Paranoid about uptime? 9 things to do!
Statsig serves billions of individual user interactions. Along the way, we designed the service for reliability and availability of your apps that use Statsig. Because of this, in the case where your application cannot reach Statsig for any reason, your application will continue to work exactly as you expect with locally cached values.
Collected here are a set of best practices that help maximize your uptime - across potential issues including failed client connectivity (to your server), failed server connectivity to Statsig and buggy or deprecated code. You can also read more about how we design for failure.
-
Feature Gates and Experiments have default values that are used in an evaluation . You can disable Feature Gates and set a default value for it; however if your SDK has no information this will default to false. For experiments you specify default values in code. Validate these work and don’t break the experience.
-
Test your code with all the possible assignments in Experiments and Feature Gates. Use overrides to easily do this, along with the inline, real time diagnostics. Don't roll out your experiment and then find a variant (group) that crashes.
-
Use Statsig's support for pre-production environments (e.g. Dev, Staging) as part of your validation process. Pre-production environments can remove change approval requirements, allowing swifter iteration.
-
Start small, validate and then ramp. With feature gates we recommend rolling out to 2% (check for crashes/obvious bugs) before ramping up to 10%, 50% and then 100% while watching metrics you measure. You can also have Statsig fire Metric Alerts when thresholds are violated.
-
Clean up your code and remove features you've finished launching. This ties back to items #1 and #2; you don't want to leave potential code paths you're not testing/monitoring that can be triggered.
-
Use change management on Statsig in production. Changes should be approved by a reviewer. For critical areas, you can enforce an Allowed Reviewer group that has enough context to decide. Statsig Feature Gates allow you to easily audit and roll back changes.
-
Caching on client SDKs: Initializing Statsig client SDKs requires them to connect to Statsig and download config. Client SDKs can cache and reuse config (for the same user) if they are offline.

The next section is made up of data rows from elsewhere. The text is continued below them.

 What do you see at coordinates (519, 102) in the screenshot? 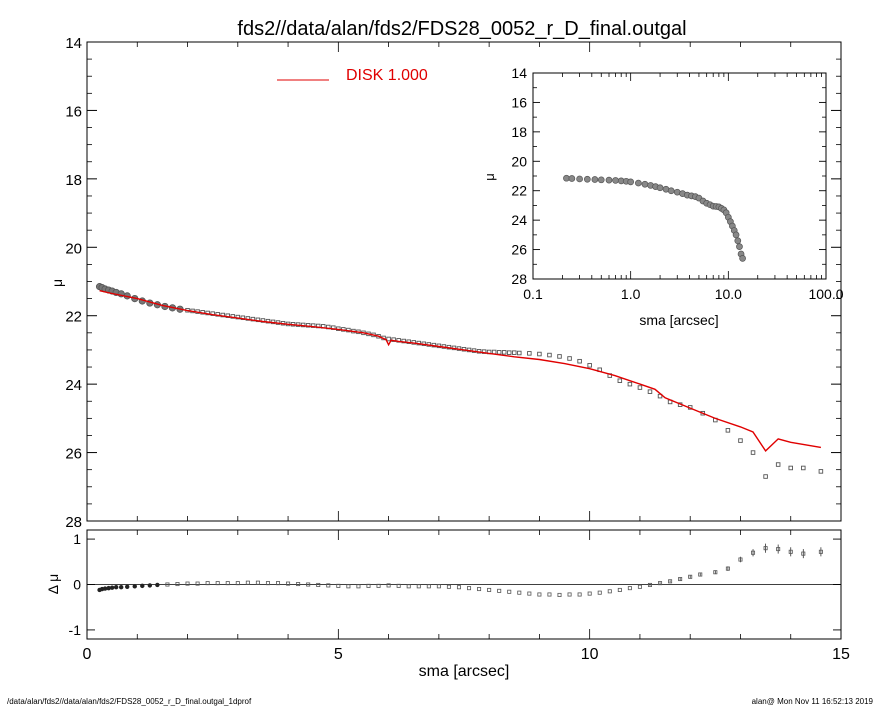
I see `inset-y-tick-label: 16` at bounding box center [519, 102].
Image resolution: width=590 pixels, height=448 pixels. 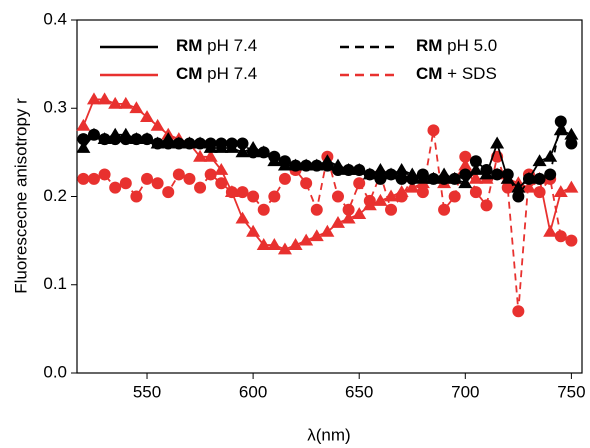 I want to click on legend-label: RM pH 5.0, so click(x=456, y=46).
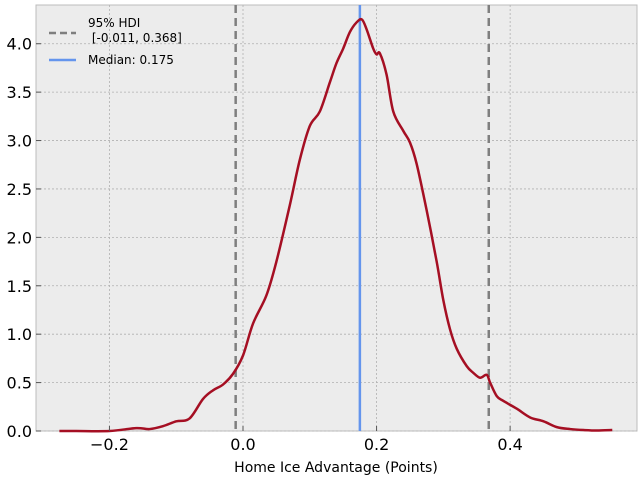 Image resolution: width=640 pixels, height=480 pixels. What do you see at coordinates (20, 92) in the screenshot?
I see `y-tick-label: 3.5` at bounding box center [20, 92].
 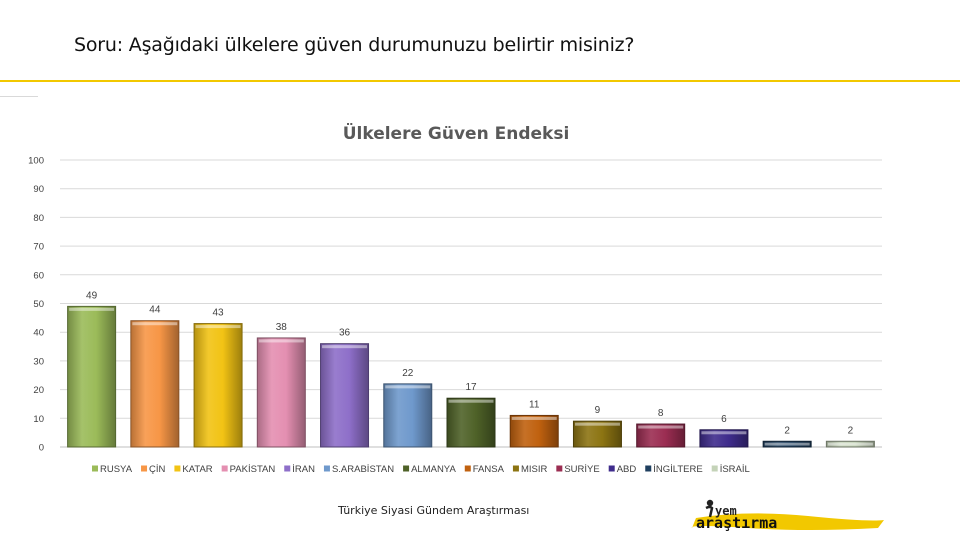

You can also choose to bootstrap your client from your own server (and remove the round trip to Statsig) by using client SDK bootstrapping.
-
Caching on server SDKs: Initializing Statsig server SDKs requires them to connect to Statsig and download config. If connectivity to Statsig fails, initialization fails (falling back to default values). Remove this dependency when connectivity fails by providing this config locally. Read more about dataAdapter
-
Test for failure conditions explicitly (e.g. no Statsig client or server connectivity). Run a disaster simulation (e.g. break DNS routing to Statsig within your data center) and test client app behavior when Statsig is unreachable. Also understand and embrace the variety of capabilities we’ve built to support different kinds of testing.